「時そばの客は理系だった」(柳谷晃著:幻冬舎新書)
著者は数学の先生らしいが、そうとうの落語通だ。大学時代は落研(おちけん:落語研究会)にいたのかもしれない。人前で落語を演じたことがありそうだ。芸談に近いことまで書いてある。
と読みながら考えていたのだが、「あとがき」まで読んだら大分違った。林家久藏と三遊亭金八という二人の噺家の協力によるものだそうだ。な~んだ。
「蒟蒻(こんにゃく)問答」では、こんな感じで噺家みたいなことが書いてある。
「この噺は”仕方(しかた)噺”、すなわち、手まねで持っていく噺なのです。文字にするとしぐさがわかりません。実際高座で口演するときはすべてカタチでやります。そこは見て頂かないと面白さが伝わりにくいところです。またそのところが、この噺のしどころでやりがいのあるところです。後半でパーッと謎解きがあるので、台本としてもよくできています。 一応禅宗なのです。それに関連した台詞もたくさんあります。「葷酒(くんしゅ)山門に入(い)るを許さず」との石塔があったから入ってきた・・・・と旅僧が言いますし。人によっては問答に至るまでの説明やら、しぐさ、見せ方もさまざまです。こういうものは実際に教えて貰わないとカタチがあるので出来ない噺です。うろ覚えや、教わらないでいい加減にやったりしていると、楽屋から見ればすぐわかります。それに問答というのは、はったりや屁理屈の勝負ですから、その辺の気締めも入りますし、何手順かは踏む必要のある噺です。なかなか、自分のものにするのは大変です。」(P.57)

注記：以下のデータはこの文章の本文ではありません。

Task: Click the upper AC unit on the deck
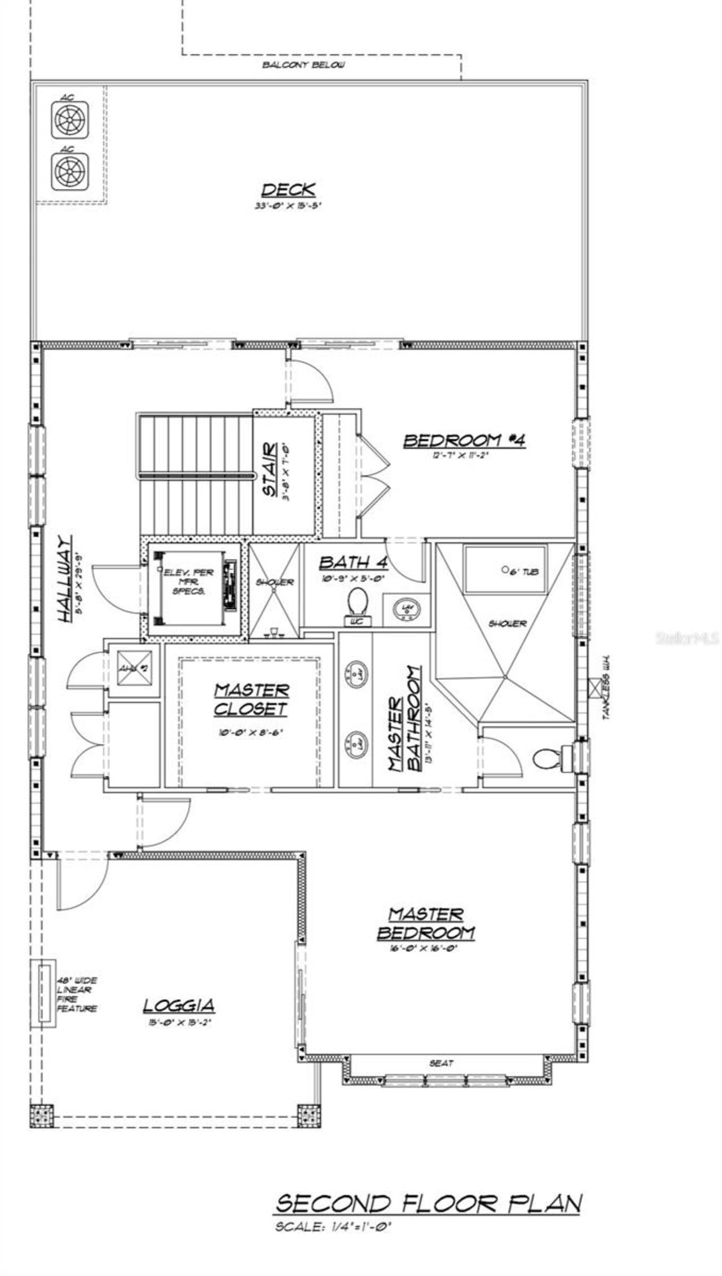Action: pos(70,120)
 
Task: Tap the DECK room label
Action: pos(288,190)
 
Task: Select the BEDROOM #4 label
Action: pos(464,440)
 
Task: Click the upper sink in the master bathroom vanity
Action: pos(356,672)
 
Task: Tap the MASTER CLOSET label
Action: pos(251,699)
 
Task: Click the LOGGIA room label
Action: pos(178,1005)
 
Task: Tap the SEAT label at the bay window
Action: pos(441,1063)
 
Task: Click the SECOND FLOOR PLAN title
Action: pos(428,1204)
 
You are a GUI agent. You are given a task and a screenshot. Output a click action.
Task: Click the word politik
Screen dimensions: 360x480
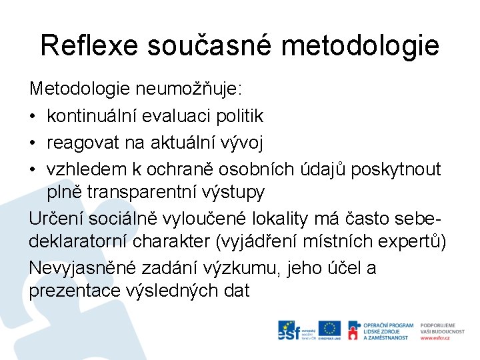pos(240,116)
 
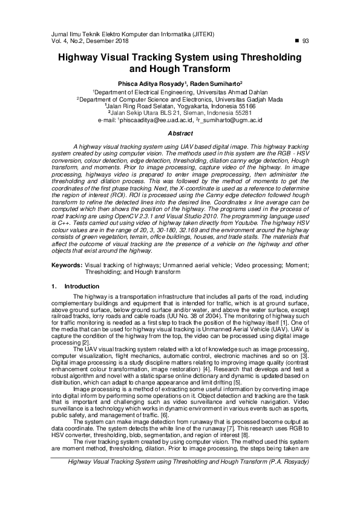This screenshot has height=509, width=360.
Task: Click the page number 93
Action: click(306, 41)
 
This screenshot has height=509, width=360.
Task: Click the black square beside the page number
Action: click(296, 41)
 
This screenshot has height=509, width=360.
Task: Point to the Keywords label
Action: click(66, 265)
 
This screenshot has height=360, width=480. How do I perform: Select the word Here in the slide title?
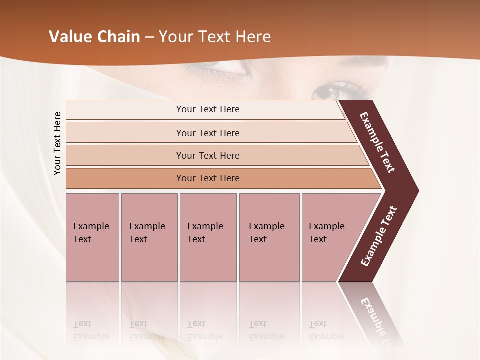coord(253,37)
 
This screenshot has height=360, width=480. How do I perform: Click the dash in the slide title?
coord(150,38)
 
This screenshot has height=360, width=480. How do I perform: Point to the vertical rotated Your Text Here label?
coord(58,144)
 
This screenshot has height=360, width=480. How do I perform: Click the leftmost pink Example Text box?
coord(92,238)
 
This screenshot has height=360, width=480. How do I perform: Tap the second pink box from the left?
coord(149,238)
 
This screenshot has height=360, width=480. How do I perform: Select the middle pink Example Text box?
coord(208,238)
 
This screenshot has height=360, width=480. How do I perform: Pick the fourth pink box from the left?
coord(269,238)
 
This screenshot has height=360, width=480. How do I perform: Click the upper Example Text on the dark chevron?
coord(378,142)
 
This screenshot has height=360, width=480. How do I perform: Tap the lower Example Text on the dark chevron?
coord(379,236)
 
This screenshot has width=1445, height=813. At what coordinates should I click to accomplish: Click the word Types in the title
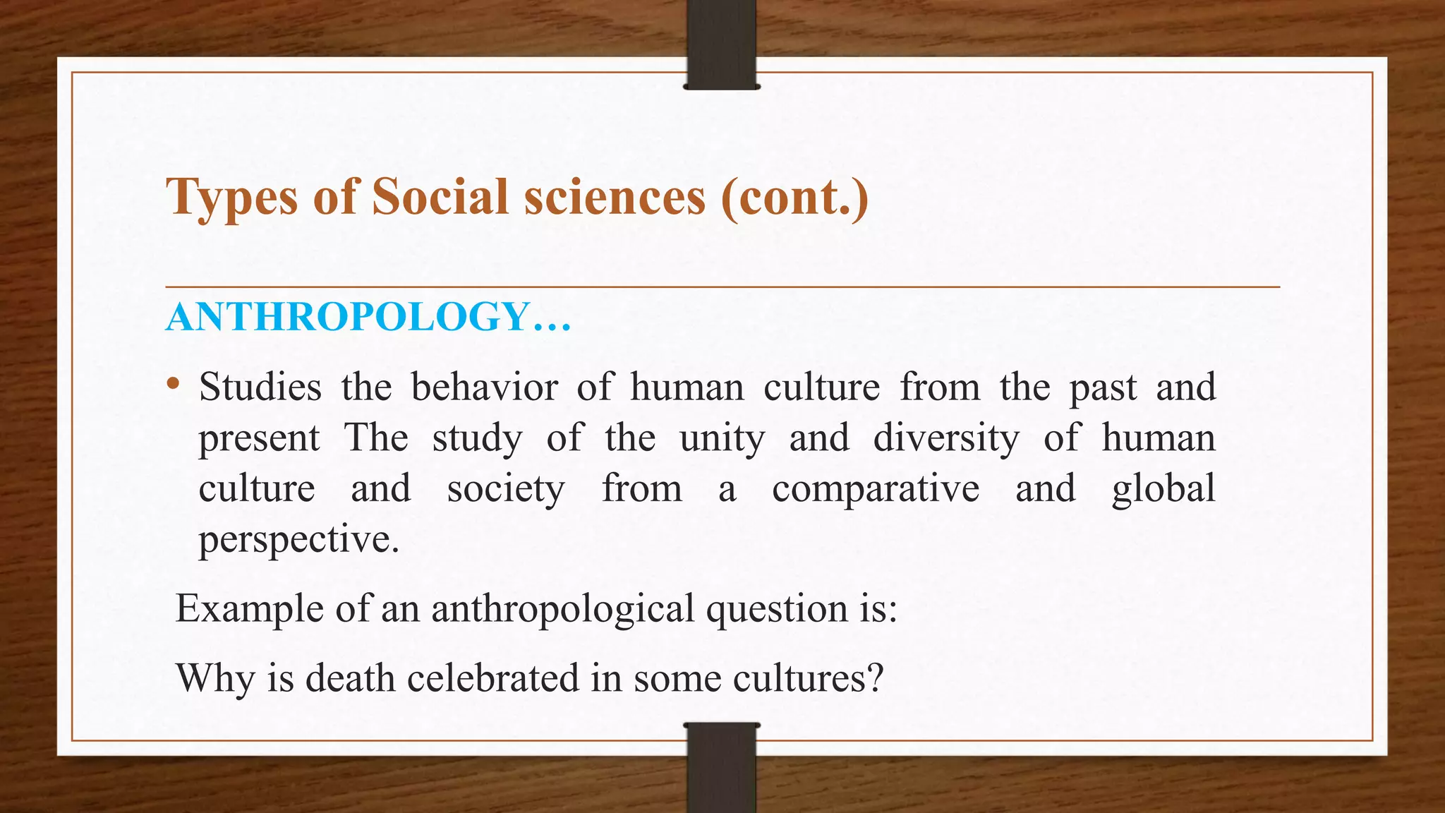tap(232, 197)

この噺に出てくる「十方世界は?」「五戒で保つ」「三尊の弥陀は?」「目の下にあり」というのは、子供のころは何度聞いても覚えられず、最後はおふくろに教えて貰った。わたしの落語好きのルーツは垂乳根(たらちね)の母にありそうだ。(笑)
一方、「天災」という噺のあとではこんなことも書く。
「八五郎は手におえない乱暴者です。しかし、大家さんの言うことは聞きます。現代とまったく違うのがこの部分です。とにかく人の言うことは聞く。そういう人が、町の中に一人はいる。この存在はとても大きい。 今、価値の多様化とか言いますが、それと何も知らない子供が大人に逆らうというのはまったく異なることです。とにかく、この人の言うことは聞きなさい。これが知識とかお金とかを超えたところに、価値を置いている証拠です。この人の言うことが人の生きる道なのだ。乱暴者の八五郎さえ、この暗黙の了解には逆らわない。 有無を言わさない存在は数学にも必要です。数学の勉強の最初は、習うほうの自由とか、個性とかの入りこむ隙はありません。昔の天才が開発した方法をひたすら覚える。その上で彼らの限界を知って、今ある問題を解決するために新しいことを開発する。これは、どんな分野でも同じです。 学ぶということに、数学を学ぶも社会の中の規範を学ぶもありません。最初はまねです。それも絵画の練習をするような完璧な模写。お習字の臨書です。 いやいやながらも、心学の先生のところにやってくる。とにかく、聞きに来る八五郎はそれなりに立派です。しかし、それでも素直に聞くわけではありません。 そこで、今度は教えるほうの度量の広さが問われます。心学の先生の懐の深さが出ます。八五郎が、生意気に言い返しても怒らない。紅羅坊名丸(べにらぼう・なまる)先生がそれほどの先生ではないとしても、心学が人にどのように知識を教えていたかがよくわかります。自分の伝えることがわからなければ、相手の解かる土俵を会話の中で探っているのです。お釈迦様の器量説法。すなわち、相手の理解力に合わせる。これが、個性を尊重することになるわけです。(八五郎は)何もできないで人を批判するだけの、おろかな若者ではない。相手に合わせて、教えることのレベルを下げるのではありません。名丸先生は相手がわかる世界で、レベルを下げずに教えているのです。」(P.213~P.214)
ここは教育論になっている。著者は「おろかな若者」にだいぶ苦労したものと見える。しかし、「お釈迦様の器量説法。すなわち、相手の理解力に合わせる。これが個性を尊重することになるわけです。」というのは肯ける。
学校の先生にこれを求めるのは無理というものだが、企業での社員教育の場では心すべきではないかと思う。